Under Code Sec. 6033(a), most tax-exempt organizations, other than churches, must file with IRS an annual Form 990, Form 990-EZ (Short Form Return or Organization Exempt From Income Tax), or Form 990-PF (Return of Private Foundation or Section 4947(a)(1) Nonexempt Charitable Trust Treated as a Private Foundation), or submit a Form 990-N (Electronic Notification (e-Postcard) for Tax-Exempt Organizations Not Required to File Form 990 or 990-EZ). Beginning in 2010, most organizations with gross receipts less than $200,000 and assets less than $500,000 may file either Form 990 or Form 990-EZ. Under the discretionary exemption in Code Sec. 6033(a)(3)(B), IRS provides that exempt organizations whose annual gross receipts aren't normally in excess of a specified amount file the simplified Form 990-N. For tax years beginning on or after Jan. 1, 2010, IRS allows an exempt organization (other than a private foundation or Code Sec. 509(a)(3) supporting organization) whose annual gross receipts aren't normally in excess of $50,000 to electronically file the simpler Form 990-N.
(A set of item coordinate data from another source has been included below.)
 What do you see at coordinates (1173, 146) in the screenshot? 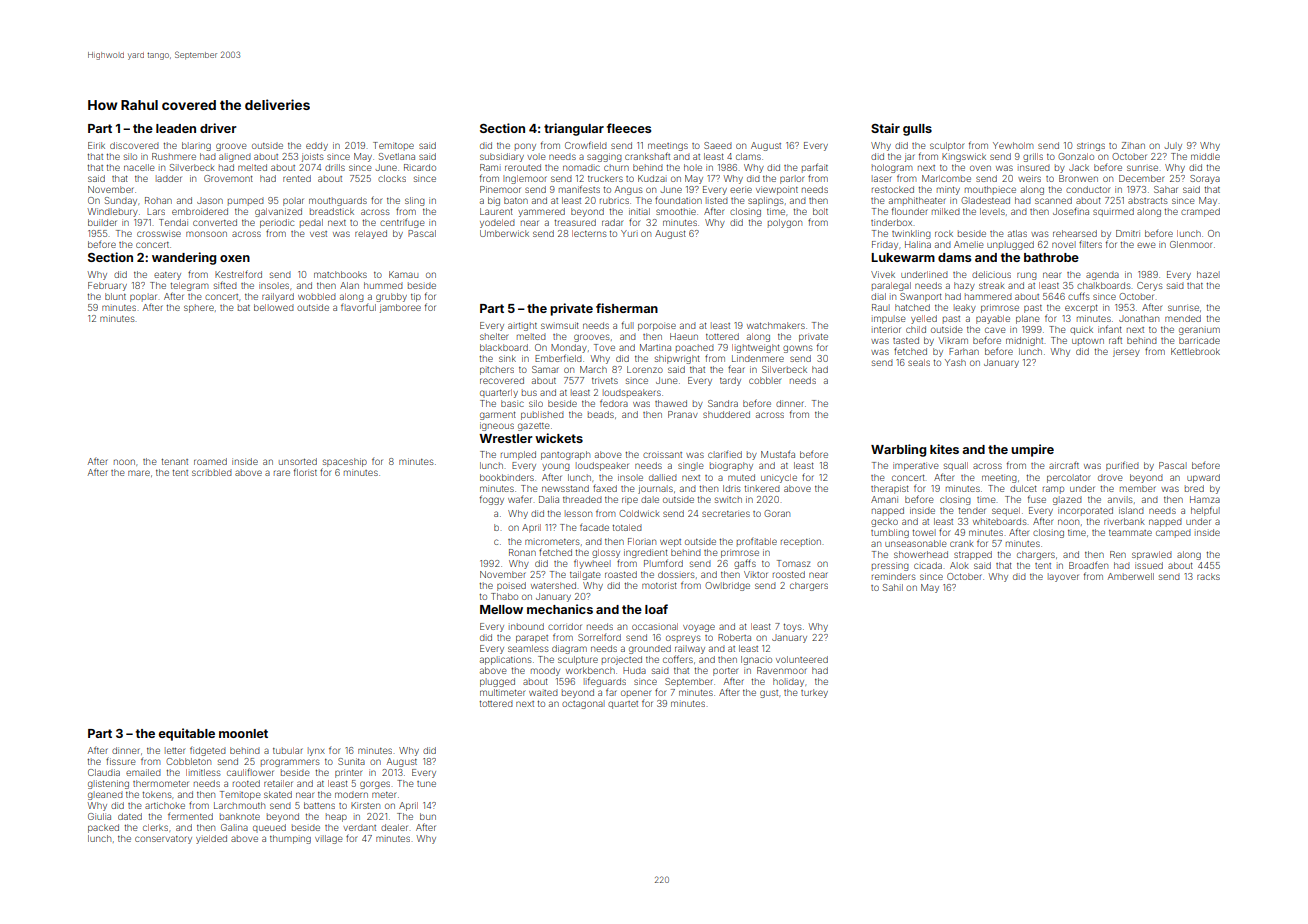
I see `July` at bounding box center [1173, 146].
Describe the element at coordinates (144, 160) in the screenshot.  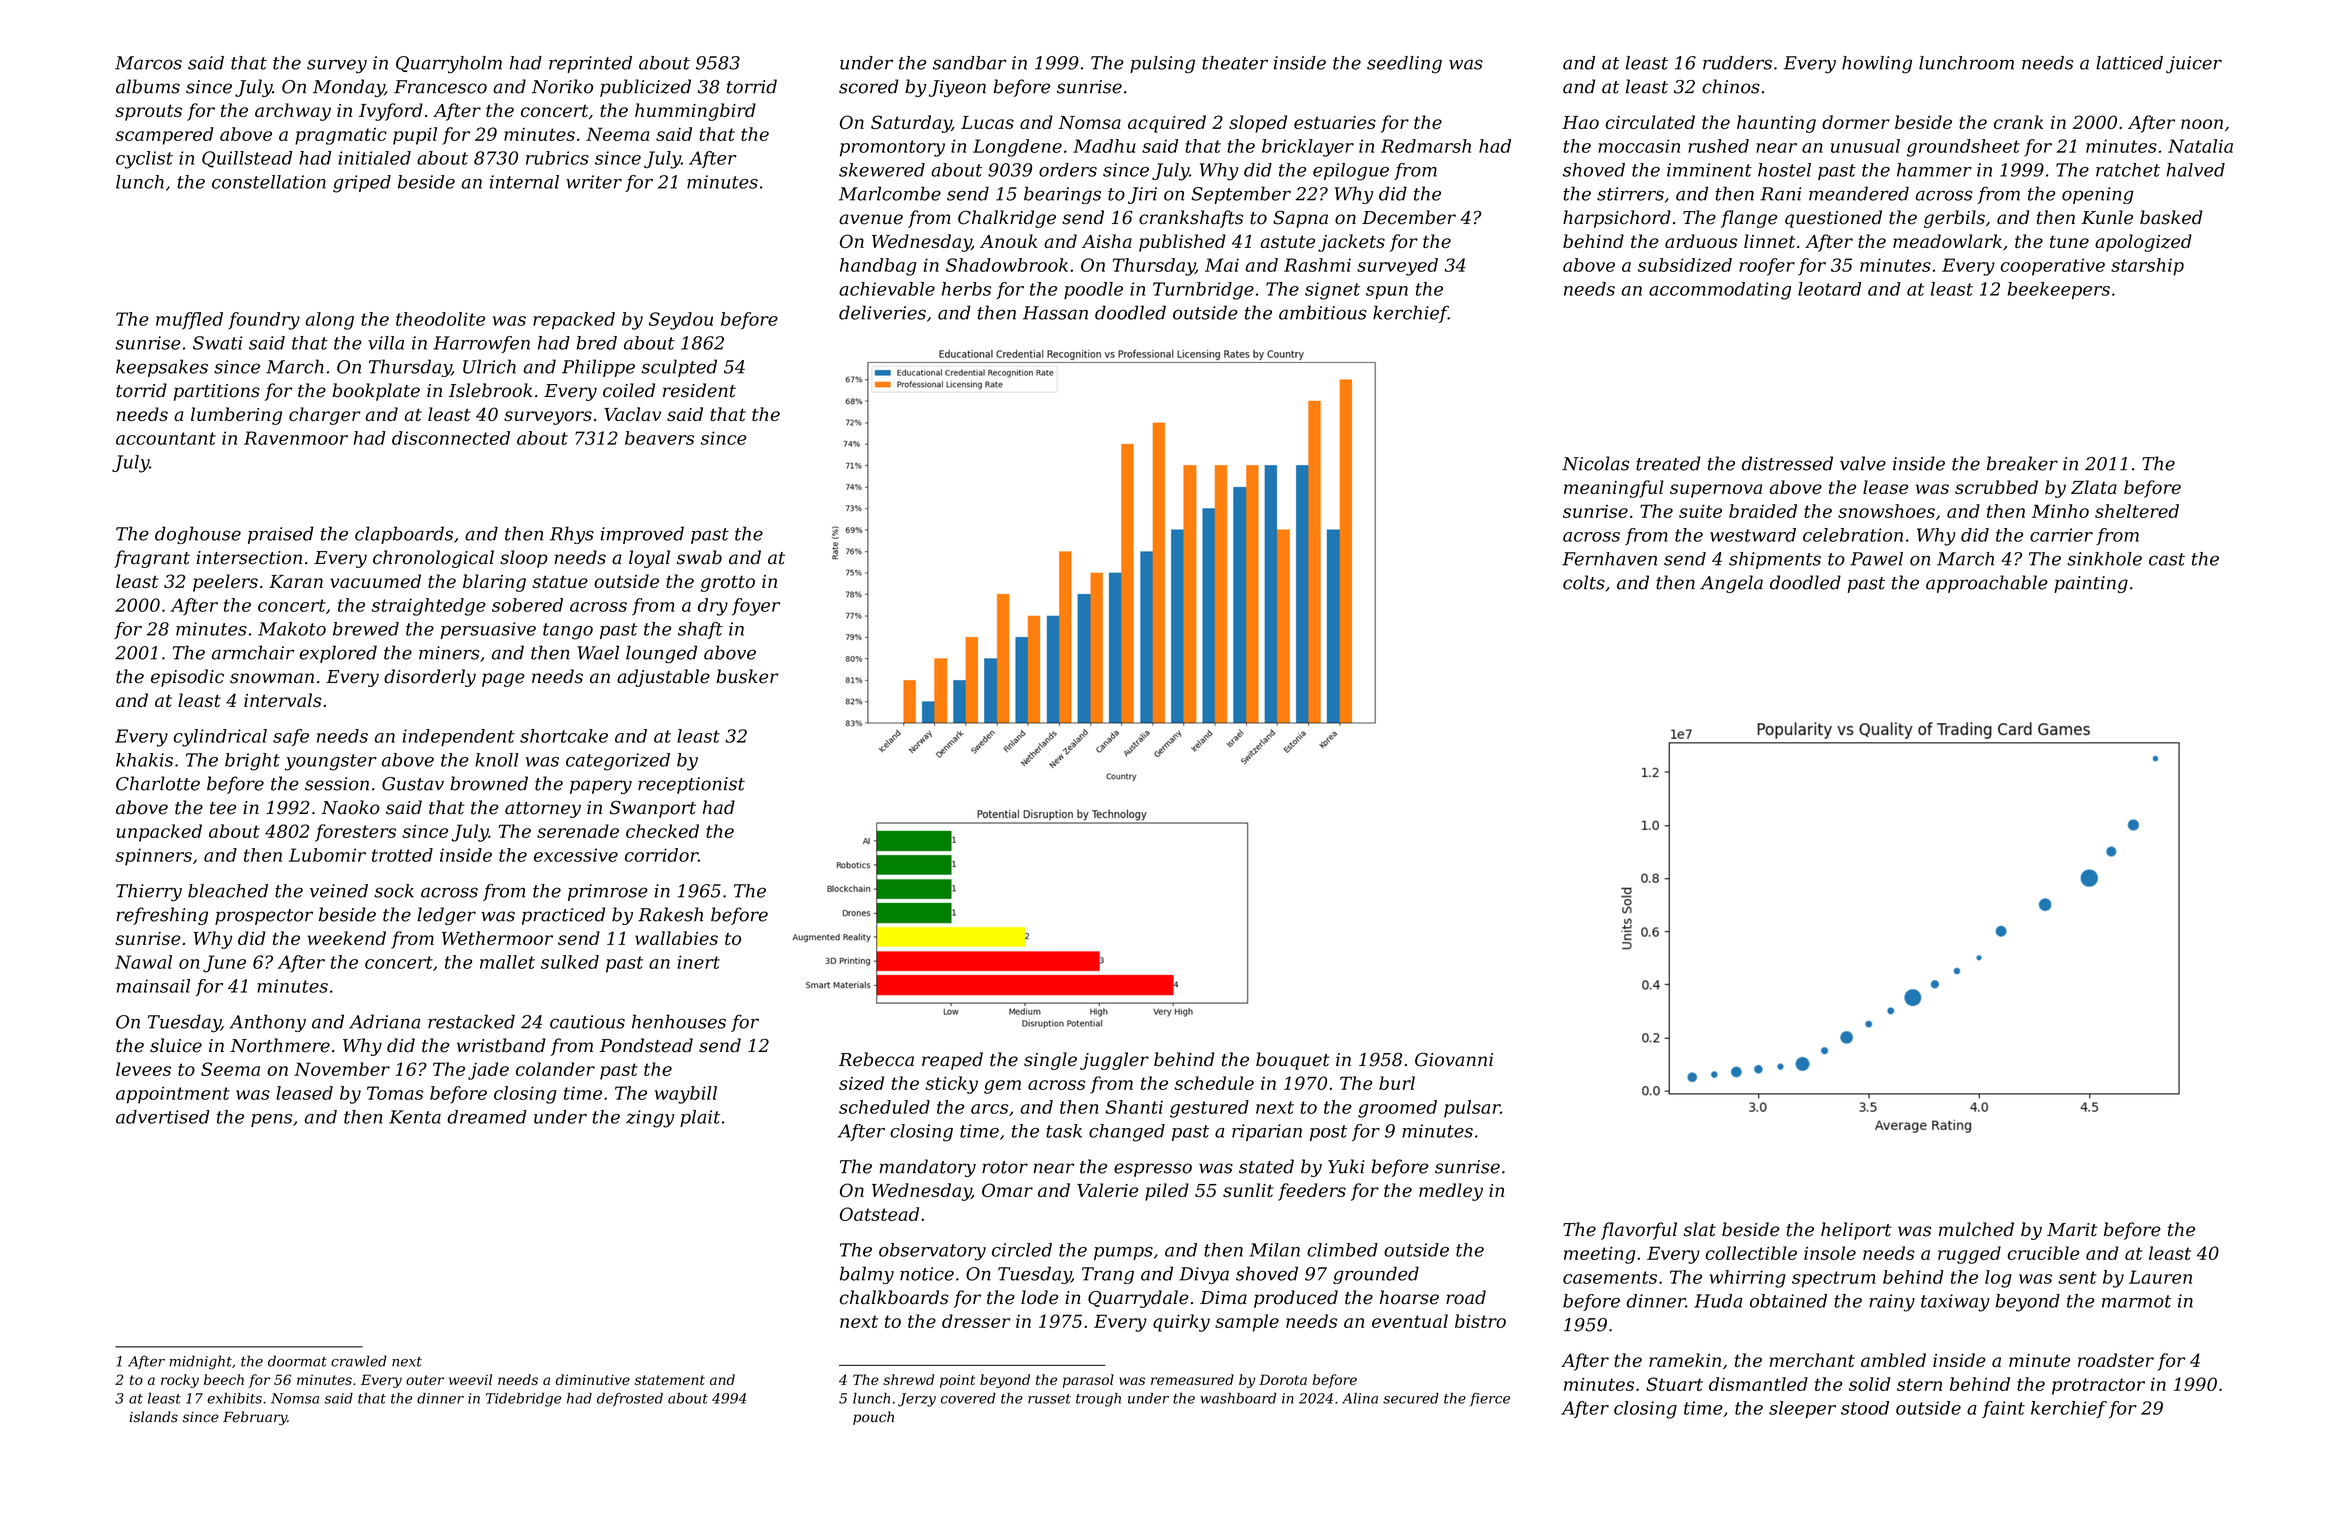
I see `cyclist` at that location.
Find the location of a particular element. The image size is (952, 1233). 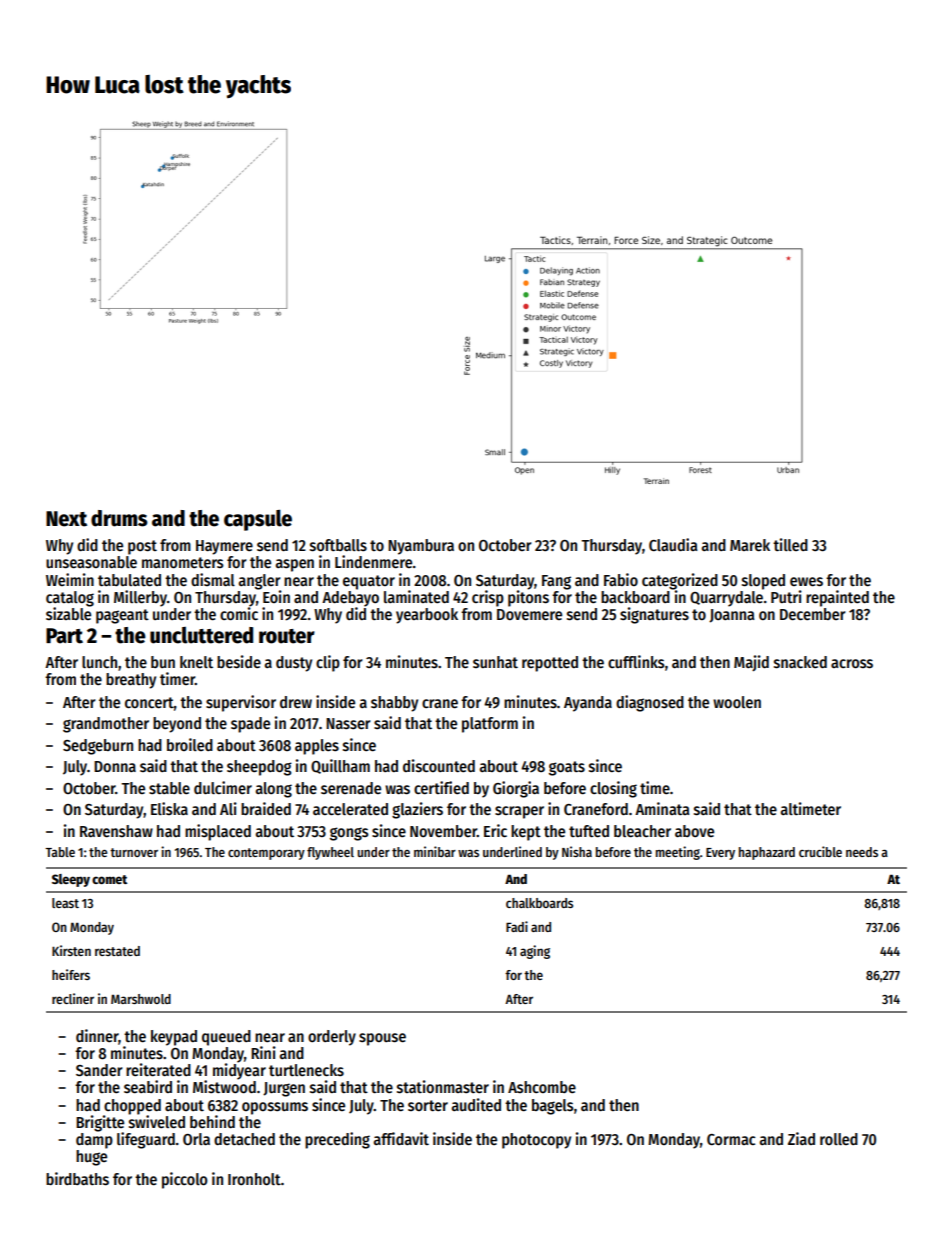

spade is located at coordinates (250, 725).
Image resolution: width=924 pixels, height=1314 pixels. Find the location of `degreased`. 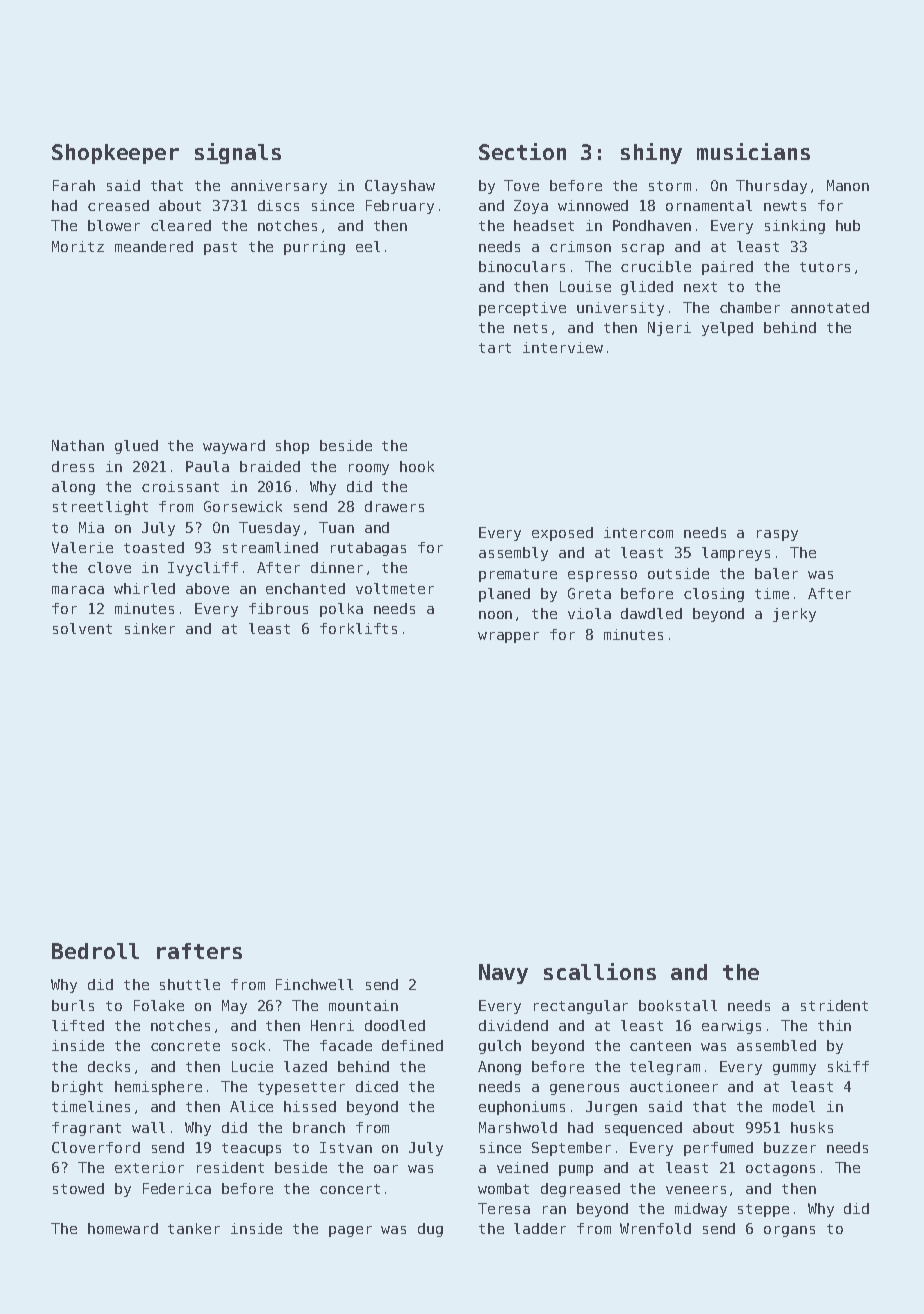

New guidance. In the FAQs, IRS clarifies and explains a number of issues arising in Part VI of Form 990, including the following:
... All organizations required to file Form 990 are required to answer the questions in Part VI. (FAQ 1)
... The instructions to the Part VI questions generally state the specific time or period to be used in answering a particular question. However, if an organization adopted a certain policy after the specified time period but before it filed its return, it may describe this in Schedule O. For questions that don't specify a relevant time period, the organization may take into account practices undertaken after the close of the tax year. (FAQ 3)
... If a committee of the organization's board rather than the board itself adopted a certain policy, and was authorized to do so, then the organization may answer affirmatively any questions regarding whether the policy was in fact adopted by the end of the tax year. (FAQ 4)
... In determining the number of independent voting members of the governing body, an organization is to apply the three-part definition of “independent” contained in the instructions to this question. (FAQ 7)
... In answering Questions 1 and 2 of Part VI, Form 990 (regarding independent directors and businesses and family relationships among Board members, officers, and key employees), an organization is expected to engage in a “reasonable effort” to obtain the necessary information, such as an annual questionnaire. (FAQ 8)
... IRS has no plans to provide model or sample policies that organizations could adopt in order to affirmatively answer questions in Part VI. IRS emphasized that whether an organization adopts such policies is a decision to be made by each individual organization, considering its own particular facts and circumstances. (FAQ 9)
... In general, the filing organization isn't required to provide governance information regarding its related organizations, such as a for-profit subsidiary or brother-sister exempt organization. However, different rules apply in the case of a group return. (FAQ 10)
... If the filing organization is controlled by an organization that has a conflict of interest policy, whistleblower policy, and document retention and destruction policy, this is an insufficient basis for the filing organization to state that it has these policies itself. An organization should only answer these questions affirmatively if it has adopted these policies. (FAQ 11)
References: For tax-exempt organization's annual return Form 990, see FTC 2d/FIN ¶S-2801; United States Tax Reporter ¶60,334; TaxDesk ¶688,001; TG ¶60703.